Daraus kann nicht geschlossen werden, dass das Fehlen eines signifikanten Unterschieds zwischen den beiden Dosierungsgruppen eine Äquivalenz der Wirksamkeit der Dosierungen bedeutet. Prof. Dr. Colin Baigent
 

Die Leitlinien der Europäischen Gesellschaft für Kardiologie empfehlen niedrig dosierte ASS zur Prävention, während sich die Leitlinien der amerikanischen Fachgesellschaften nicht festlegen, sie schlagen eine Erhaltungsdosis zwischen 81 und 325 mg ASS täglich vor.

Daher wurden in der ADAPTABLE-Studie Wirksamkeit und Verträglichkeit der beiden ASS-Dosierungen bei Patienten mit atherosklerotischer kardiovaskulärer Erkrankung und mindestens einem Risikofaktor, z.B. Alter über 65 Jahre, Diabetes mellitus, Raucher oder hoher Blutdruck, verglichen.

Große webbasierte Studie

Die Patienten wurden mit Hilfe einer Analyse der elektronischen Krankenakte identifiziert. Sie erfassten ihre demografischen Daten selbst.
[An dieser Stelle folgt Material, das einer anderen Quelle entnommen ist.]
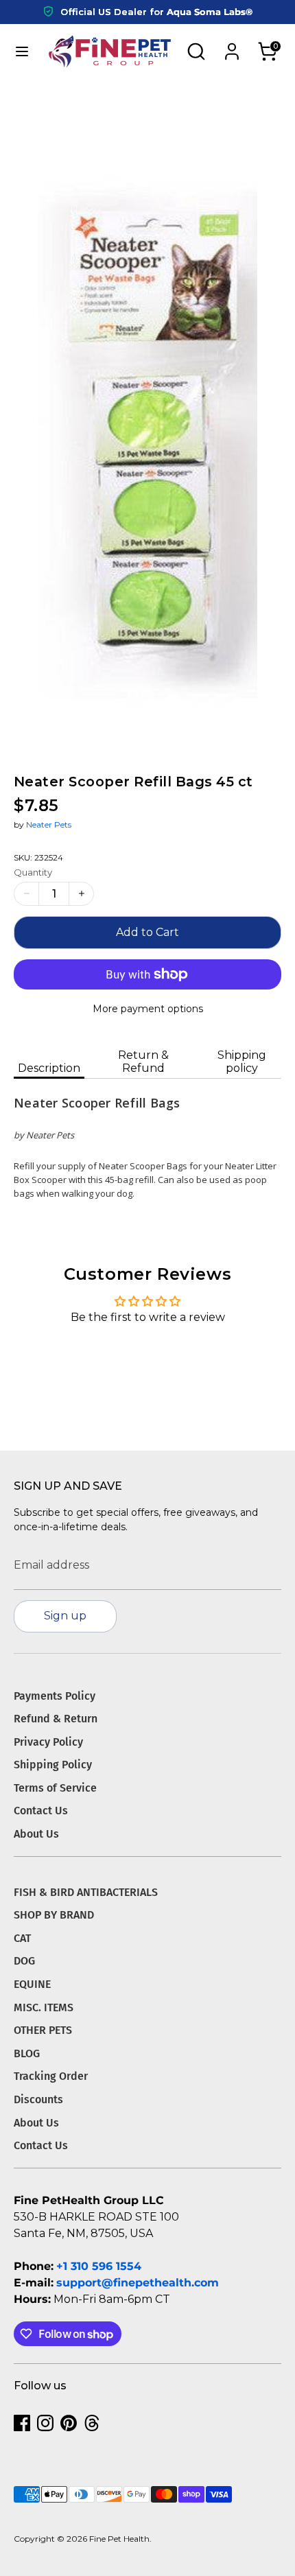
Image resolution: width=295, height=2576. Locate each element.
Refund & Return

Klinische Daten und Krankengeschichte wurden mit einer spezifischen Abfrage erhoben.

Über das Patientenportal wurden die Patienten der 81-mg- oder der 325-mg-Gruppe zugewiesen. Die Medikation kauften die Patienten selbst. Sie erhielten als Unterstützung 25 US-Dollar.

Die Studienteilnehmer wurden während der gesamten Studie virtuell und telefonisch begleitet.

Neu in der Studie war die Einbeziehung von „Patientenpartnern“. Von jedem Zentrum wurde ein Patient als Mitglied der Studienorganisation nominiert.

Niedrige und höhere Dosierung vergleichbar wirksam

Primärer Wirksamkeitsendpunkt war die Kombination aus Gesamtsterblichkeit, Hospitalisierung wegen Herzinfarkt oder wegen Schlaganfall. Primärer Sicherheitsendpunkt war eine Hospitalisierung wegen schwerer Blutungen mit Transfusionsbedarf.

In die 81-mg-Gruppe wurden 7.540 Patienten, in die 325-mg-Gruppe 7.536 Patienten eingeschlossen. Die demografischen Parameter der beiden Gruppen waren vergleichbar. Das mediane Alter lag bei 67,5 Jahren, etwa 31% waren Frauen.

Vor der Studie verwendeten 85% bereits ASS 81 mg/Tag und 12,2% 325 mg/Tag. Der Rest nahm 162 mg/Tag. Eine duale plättchenhemmende Therapie setzten 22,5% ein.

Bei rund 40% war eine perkutane koronare Intervention, bei 23,5% eine Bypass-Operation durchgeführt worden. Gut 35% hatten bereits einen Herzinfarkt erlitten.

Wie die Tabelle zeigt, unterschieden sich nach einer medianen Nachbeobachtungszeit von 26,2 Monaten Wirksamkeit und Verträglichkeit der beiden Dosierungen nicht.